Jupiter

Introduction

When ancient astronomers named the planet Jupiter for the Roman ruler of the gods and heavens (also known as Jove), they had no idea of the planet's true dimensions, but the name is appropriate, for Jupiter is larger than all the other planets combined. It takes nearly 12 Earth years to orbit the Sun, and it rotates once about every 10 hours, more than twice as fast as Earth; its colourful cloud bands can be seen with even a small telescope. It has a narrow system of rings and more than 60 known moons, one larger than the planet Mercury and three larger than Earth's Moon. Some astronomers speculate that Jupiter's moon Europa may be hiding an ocean of warm water—and possibly even some kind of life—beneath an icy crust.

Jupiter has an internal heat source; it emits more energy than it receives from the Sun. The pressure in its deep interior is so high that the hydrogen there exists in a fluid metallic state. This giant has the strongest magnetic field of any planet, with a magnetosphere so large that, if it could be seen from Earth, its apparent diameter would exceed that of the Moon. Jupiter's system is also the source of intense bursts of radio noise, at some frequencies occasionally radiating more energy than the Sun. Despite all its superlatives, however, Jupiter is made almost entirely of only two elements, hydrogen and helium, and its mean density is not much more than the density of water.

Knowledge about the Jovian system grew dramatically after the mid-1970s as a result of explorations by three spacecraft missions— Pioneers 10 and 11 in 1973–74, Voyagers 1 and 2 in 1979, and the Galileo orbiter and probe, which arrived at Jupiter in December 1995. The Pioneer spacecraft served as scouts for the Voyagers, showing that the radiation environment of Jupiter was tolerable and mapping out the main characteristics of the planet and its environment. The greater number and increased sophistication of the Voyager instruments provided so much new information that it was still being analyzed when the Galileo mission began. The previous missions had all been flybys, but Galileo released a probe into Jupiter's atmosphere and then went into orbit about the planet for intensive investigations of the entire system over several years. Yet another view of the Jovian system was provided in 2000 by the flyby of the Cassini spacecraft on its way to Saturn. Observations of the impacts of the fragmented nucleus of Comet Shoemaker-Levy 9 with Jupiter's atmosphere in 1994 also yielded information about its composition and structure.Yet another look at the Jovian system was provided in late 2000 and early 2001 by the flyby of the Cassini spacecraft on its way to Saturn and in 2007 by the flyby of the New Horizons spacecraft on its way to Pluto. Observations of the impacts of the fragmented nucleus of Comet Shoemaker-Levy 9 with Jupiter's atmosphere in 1994 also yielded information about its composition and structure.

Basic astronomical data

Jupiter has an equatorial diameter of about 143,000 km (88,900 miles) and orbits the Sun at a mean distance of 778 million km (483 million miles). The table shows additional physical and orbital data for Jupiter. Of special interest are the planet's low mean density of 1.33 grams per cubic cm—in contrast with Earth's 5.52 grams per cubic cm—coupled with its large dimensions and mass and short rotation period. The low density and large mass indicate that Jupiter's composition and structure are quite unlike those of Earth and the other inner planets, a deduction that is supported by detailed investigations of the giant planet's atmosphere and interior.

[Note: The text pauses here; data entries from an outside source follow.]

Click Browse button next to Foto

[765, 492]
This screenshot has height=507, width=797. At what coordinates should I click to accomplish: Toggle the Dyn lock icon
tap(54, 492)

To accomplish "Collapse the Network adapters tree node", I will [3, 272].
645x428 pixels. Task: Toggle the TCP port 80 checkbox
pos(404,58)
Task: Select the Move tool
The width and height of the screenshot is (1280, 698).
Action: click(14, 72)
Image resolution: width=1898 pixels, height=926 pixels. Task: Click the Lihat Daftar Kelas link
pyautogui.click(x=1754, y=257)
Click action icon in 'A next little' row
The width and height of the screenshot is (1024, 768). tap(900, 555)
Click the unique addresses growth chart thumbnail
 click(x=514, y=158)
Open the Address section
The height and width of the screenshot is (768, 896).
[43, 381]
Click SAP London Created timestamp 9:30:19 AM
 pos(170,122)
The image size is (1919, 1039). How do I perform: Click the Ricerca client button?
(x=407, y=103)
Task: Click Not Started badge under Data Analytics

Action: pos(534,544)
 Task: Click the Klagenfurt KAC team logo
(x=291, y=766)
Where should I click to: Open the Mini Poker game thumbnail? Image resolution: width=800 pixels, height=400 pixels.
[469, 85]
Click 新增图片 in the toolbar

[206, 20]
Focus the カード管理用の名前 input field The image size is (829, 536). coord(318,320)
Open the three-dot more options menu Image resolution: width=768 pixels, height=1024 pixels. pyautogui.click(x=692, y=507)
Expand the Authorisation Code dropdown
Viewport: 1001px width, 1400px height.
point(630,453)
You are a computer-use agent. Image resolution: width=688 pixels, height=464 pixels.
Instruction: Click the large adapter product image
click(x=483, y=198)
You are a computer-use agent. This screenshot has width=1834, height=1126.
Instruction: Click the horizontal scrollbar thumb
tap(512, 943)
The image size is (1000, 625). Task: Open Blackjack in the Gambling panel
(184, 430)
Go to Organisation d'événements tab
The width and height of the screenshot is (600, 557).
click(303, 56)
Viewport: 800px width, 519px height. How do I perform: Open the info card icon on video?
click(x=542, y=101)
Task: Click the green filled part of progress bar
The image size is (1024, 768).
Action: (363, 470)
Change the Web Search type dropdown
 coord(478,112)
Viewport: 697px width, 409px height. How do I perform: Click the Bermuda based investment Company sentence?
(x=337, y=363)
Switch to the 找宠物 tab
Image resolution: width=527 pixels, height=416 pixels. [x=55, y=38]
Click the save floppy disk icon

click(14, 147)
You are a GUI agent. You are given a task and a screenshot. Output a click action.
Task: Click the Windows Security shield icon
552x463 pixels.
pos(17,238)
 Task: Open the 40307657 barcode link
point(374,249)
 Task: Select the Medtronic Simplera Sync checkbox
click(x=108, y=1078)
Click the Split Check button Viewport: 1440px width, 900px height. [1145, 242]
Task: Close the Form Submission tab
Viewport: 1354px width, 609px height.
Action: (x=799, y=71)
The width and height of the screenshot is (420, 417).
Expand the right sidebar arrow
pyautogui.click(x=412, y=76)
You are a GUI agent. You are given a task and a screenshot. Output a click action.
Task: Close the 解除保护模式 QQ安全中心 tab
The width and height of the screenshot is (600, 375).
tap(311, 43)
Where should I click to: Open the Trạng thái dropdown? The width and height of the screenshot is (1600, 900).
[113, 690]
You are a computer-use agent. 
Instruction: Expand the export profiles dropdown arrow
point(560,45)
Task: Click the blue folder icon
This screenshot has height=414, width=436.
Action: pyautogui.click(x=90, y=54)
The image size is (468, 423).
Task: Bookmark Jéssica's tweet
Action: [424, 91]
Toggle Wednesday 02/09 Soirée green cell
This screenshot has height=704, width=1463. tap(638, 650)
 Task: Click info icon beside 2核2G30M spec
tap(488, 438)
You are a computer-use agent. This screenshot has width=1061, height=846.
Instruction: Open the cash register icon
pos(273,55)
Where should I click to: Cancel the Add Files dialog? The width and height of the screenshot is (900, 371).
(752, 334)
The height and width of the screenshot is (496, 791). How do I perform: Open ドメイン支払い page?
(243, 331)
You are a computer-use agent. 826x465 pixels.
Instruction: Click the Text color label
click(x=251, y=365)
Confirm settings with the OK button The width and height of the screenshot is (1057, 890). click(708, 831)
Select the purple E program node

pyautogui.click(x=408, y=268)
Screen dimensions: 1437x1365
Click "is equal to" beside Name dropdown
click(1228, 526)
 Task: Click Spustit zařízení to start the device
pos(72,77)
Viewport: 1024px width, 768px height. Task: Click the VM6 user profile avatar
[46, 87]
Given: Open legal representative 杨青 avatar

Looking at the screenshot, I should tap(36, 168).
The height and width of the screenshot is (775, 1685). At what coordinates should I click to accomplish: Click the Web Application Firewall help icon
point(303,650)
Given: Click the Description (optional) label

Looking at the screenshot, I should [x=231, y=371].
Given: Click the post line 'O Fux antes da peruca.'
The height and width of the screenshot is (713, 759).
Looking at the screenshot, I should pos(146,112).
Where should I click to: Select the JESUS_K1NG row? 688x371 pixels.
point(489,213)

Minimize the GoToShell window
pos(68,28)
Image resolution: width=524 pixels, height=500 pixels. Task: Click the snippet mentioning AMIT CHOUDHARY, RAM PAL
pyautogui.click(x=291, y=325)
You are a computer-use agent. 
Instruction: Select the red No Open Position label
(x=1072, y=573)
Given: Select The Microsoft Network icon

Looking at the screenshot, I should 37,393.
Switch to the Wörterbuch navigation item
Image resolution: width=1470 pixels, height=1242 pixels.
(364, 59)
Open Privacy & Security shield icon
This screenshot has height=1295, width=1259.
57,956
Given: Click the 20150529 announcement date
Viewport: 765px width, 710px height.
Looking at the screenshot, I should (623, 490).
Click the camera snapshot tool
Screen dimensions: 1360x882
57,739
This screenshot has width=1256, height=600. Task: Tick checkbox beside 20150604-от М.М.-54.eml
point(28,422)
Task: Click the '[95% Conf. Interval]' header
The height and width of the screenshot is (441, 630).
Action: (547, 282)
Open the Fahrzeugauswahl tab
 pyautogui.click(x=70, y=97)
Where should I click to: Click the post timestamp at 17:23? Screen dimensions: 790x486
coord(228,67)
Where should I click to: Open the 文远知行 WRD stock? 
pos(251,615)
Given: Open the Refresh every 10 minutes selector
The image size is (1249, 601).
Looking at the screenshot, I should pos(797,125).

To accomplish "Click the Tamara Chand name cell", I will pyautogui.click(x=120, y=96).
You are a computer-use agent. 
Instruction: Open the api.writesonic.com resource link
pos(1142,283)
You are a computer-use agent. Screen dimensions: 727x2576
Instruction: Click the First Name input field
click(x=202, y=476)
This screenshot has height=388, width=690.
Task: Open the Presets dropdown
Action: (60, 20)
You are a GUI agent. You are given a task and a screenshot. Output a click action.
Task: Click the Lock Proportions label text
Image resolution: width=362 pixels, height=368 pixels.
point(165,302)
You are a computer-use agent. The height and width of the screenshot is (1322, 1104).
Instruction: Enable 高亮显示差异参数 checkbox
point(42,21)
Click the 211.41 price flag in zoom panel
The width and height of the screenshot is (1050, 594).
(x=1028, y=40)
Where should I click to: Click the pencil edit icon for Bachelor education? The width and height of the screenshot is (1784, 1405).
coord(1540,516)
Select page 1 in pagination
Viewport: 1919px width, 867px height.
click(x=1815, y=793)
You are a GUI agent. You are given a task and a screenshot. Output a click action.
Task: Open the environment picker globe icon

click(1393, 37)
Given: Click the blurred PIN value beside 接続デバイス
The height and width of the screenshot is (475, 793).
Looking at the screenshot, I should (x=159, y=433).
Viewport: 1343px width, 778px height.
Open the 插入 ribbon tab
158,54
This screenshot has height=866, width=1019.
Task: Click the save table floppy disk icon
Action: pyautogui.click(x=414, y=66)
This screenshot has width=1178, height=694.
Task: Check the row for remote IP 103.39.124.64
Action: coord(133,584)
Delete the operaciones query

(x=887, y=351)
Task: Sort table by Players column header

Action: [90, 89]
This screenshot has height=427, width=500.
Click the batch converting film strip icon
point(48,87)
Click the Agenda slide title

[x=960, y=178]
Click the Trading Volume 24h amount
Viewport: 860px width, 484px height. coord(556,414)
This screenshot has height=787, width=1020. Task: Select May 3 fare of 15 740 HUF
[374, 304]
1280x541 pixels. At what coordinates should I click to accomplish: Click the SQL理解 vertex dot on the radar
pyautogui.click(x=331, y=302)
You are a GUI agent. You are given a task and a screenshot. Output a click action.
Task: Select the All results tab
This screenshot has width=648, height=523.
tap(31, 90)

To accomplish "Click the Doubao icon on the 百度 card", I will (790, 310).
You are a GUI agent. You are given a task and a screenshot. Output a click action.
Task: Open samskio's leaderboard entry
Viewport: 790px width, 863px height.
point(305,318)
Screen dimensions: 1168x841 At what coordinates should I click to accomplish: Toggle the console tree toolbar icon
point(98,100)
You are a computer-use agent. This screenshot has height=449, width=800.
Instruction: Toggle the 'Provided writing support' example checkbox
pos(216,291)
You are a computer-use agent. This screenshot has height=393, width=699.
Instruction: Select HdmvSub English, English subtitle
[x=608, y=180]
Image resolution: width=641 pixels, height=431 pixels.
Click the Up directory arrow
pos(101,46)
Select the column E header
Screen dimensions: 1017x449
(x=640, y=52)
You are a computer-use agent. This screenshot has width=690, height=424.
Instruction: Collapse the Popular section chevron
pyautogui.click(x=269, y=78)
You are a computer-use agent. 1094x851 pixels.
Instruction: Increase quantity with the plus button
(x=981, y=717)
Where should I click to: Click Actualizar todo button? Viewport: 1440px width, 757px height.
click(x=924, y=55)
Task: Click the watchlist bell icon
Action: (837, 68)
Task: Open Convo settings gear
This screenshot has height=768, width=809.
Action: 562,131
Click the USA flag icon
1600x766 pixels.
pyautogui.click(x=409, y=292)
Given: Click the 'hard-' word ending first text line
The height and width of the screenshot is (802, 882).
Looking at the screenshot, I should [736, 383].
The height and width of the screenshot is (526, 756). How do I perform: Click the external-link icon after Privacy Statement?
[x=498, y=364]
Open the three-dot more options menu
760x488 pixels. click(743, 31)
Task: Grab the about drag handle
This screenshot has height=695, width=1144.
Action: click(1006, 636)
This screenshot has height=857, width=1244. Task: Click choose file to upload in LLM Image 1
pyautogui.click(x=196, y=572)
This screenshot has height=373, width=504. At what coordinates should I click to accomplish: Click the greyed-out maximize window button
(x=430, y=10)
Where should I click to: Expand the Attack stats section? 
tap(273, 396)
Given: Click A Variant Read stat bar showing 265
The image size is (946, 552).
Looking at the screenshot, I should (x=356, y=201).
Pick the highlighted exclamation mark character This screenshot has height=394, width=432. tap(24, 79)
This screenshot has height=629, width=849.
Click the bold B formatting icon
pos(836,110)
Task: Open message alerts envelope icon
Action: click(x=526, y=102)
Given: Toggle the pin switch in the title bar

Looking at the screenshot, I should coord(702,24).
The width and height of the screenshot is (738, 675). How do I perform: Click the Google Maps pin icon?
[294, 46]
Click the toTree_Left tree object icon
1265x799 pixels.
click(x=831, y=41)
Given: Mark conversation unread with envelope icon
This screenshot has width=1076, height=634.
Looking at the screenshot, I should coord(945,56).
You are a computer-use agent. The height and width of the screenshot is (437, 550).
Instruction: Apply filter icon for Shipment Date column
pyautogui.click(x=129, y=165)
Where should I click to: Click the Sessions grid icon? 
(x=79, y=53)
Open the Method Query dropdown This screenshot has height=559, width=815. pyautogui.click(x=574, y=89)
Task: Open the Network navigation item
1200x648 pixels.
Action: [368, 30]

Three rotation periods, all within a few minutes of each other, have been established. The two periods called System I (9 hours 50 minutes 30 seconds) and System II (9 hours 55 minutes 41 seconds) are mean values and refer to the speed of rotation at the equator and at higher latitudes, respectively, as exhibited by features observed in the planet's visible cloud layers. Jupiter has no solid surface; the transition from the gaseous atmosphere to the fluid interior occurs gradually at great depths. Thus the variation in rotation period at different latitudes does not imply that the planet itself rotates with either of these mean velocities. In fact, the true rotation period of Jupiter is System III (9 hours 55 minutes 29 seconds). This is the period of rotation of Jupiter's magnetic field, first deduced from Earth-based observations at radio wavelengths (see below Radio emission) and confirmed by direct spacecraft measurements. This period, which has been constant for 30 years of observation, applies to the massive interior of the planet, where the magnetic field is generated.